• _Problem statement_: In the records below, pick out all lines containing the word "logo".

• _Materials provided_:
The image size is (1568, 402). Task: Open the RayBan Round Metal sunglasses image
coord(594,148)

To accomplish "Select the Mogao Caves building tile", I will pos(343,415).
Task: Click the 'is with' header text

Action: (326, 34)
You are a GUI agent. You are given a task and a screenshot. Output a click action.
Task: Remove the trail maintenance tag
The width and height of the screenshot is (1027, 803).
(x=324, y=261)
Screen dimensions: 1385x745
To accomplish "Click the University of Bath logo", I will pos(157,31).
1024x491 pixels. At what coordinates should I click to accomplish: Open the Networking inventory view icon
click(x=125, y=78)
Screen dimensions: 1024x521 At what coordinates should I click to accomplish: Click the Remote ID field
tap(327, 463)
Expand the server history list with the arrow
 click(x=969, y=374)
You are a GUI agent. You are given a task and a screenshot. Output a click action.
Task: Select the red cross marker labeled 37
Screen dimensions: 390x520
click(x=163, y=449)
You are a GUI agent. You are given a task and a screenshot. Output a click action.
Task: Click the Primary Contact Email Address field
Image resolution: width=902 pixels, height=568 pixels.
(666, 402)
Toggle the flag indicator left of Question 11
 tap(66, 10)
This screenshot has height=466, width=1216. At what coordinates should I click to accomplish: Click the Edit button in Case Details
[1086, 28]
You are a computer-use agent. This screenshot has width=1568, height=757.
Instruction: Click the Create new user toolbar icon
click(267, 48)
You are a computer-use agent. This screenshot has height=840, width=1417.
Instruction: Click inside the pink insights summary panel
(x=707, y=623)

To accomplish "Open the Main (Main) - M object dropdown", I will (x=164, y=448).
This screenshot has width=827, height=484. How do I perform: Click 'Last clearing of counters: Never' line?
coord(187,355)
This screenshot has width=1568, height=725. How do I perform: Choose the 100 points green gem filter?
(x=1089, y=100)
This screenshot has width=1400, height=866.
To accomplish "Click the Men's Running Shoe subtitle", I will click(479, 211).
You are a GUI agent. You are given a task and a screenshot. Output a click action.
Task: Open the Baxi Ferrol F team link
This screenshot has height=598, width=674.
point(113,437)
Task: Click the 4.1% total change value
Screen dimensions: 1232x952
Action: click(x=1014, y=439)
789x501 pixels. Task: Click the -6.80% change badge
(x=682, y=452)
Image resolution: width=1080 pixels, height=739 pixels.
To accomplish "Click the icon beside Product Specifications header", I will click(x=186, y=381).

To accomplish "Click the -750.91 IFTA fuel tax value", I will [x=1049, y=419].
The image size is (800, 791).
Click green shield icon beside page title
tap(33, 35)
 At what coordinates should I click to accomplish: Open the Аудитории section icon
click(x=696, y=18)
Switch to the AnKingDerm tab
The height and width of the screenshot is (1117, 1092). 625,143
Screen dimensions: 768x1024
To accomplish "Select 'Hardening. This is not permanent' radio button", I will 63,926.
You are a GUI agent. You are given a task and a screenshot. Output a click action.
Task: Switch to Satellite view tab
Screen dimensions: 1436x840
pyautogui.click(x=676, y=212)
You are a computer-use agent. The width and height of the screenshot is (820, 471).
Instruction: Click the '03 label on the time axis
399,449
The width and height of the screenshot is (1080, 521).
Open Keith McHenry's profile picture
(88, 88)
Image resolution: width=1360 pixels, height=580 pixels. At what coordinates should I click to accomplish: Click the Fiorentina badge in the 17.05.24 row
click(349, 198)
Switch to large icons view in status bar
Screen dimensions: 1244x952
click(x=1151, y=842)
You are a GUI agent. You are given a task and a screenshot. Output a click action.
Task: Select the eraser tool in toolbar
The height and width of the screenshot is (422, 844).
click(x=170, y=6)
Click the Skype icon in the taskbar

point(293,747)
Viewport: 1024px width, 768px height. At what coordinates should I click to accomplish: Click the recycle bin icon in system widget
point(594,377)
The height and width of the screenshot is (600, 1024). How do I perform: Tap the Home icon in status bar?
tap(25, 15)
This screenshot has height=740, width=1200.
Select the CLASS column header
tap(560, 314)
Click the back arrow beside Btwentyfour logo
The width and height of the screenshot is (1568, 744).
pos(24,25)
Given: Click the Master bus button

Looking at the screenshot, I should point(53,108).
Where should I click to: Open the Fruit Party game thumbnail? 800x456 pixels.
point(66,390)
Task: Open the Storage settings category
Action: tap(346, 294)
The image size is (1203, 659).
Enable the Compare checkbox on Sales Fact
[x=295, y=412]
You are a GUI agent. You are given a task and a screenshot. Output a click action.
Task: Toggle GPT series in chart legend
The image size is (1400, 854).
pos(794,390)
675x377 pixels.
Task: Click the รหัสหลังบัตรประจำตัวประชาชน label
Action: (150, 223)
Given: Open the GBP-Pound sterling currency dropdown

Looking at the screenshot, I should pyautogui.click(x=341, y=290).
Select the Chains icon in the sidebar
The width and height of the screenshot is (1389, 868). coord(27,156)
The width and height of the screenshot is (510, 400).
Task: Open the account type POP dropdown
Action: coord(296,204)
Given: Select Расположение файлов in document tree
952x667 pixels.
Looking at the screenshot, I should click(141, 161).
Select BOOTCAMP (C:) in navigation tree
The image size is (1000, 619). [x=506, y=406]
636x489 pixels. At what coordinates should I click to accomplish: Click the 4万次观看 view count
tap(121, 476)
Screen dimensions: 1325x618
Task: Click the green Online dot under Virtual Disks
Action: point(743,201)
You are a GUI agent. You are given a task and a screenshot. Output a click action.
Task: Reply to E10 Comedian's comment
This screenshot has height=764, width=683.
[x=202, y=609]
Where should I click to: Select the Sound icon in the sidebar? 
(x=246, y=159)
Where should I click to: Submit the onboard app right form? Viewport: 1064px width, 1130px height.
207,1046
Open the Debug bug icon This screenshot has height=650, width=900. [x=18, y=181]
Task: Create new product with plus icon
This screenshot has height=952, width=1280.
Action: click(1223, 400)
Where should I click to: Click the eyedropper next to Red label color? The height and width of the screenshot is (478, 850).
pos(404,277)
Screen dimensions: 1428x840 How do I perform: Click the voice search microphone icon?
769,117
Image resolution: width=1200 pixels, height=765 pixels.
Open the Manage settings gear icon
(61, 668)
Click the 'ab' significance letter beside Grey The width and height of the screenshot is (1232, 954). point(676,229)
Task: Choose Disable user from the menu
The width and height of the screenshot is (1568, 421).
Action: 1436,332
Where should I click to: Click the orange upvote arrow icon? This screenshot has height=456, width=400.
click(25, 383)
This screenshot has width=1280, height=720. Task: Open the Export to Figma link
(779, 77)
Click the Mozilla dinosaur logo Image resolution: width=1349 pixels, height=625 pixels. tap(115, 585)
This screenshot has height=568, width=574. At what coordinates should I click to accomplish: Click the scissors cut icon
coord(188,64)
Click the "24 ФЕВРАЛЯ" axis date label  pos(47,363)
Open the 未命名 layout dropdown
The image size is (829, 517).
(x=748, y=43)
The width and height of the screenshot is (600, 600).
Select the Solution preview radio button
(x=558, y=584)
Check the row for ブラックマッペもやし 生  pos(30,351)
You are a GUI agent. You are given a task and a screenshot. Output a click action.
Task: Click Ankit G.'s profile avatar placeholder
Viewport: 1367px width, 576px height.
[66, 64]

• _The completed task_:
To accomplish "Click the University of Bath logo", I will pos(157,31).
Click the back arrow beside Btwentyfour logo
Click the Mozilla dinosaur logo Image resolution: width=1349 pixels, height=625 pixels. tap(115, 585)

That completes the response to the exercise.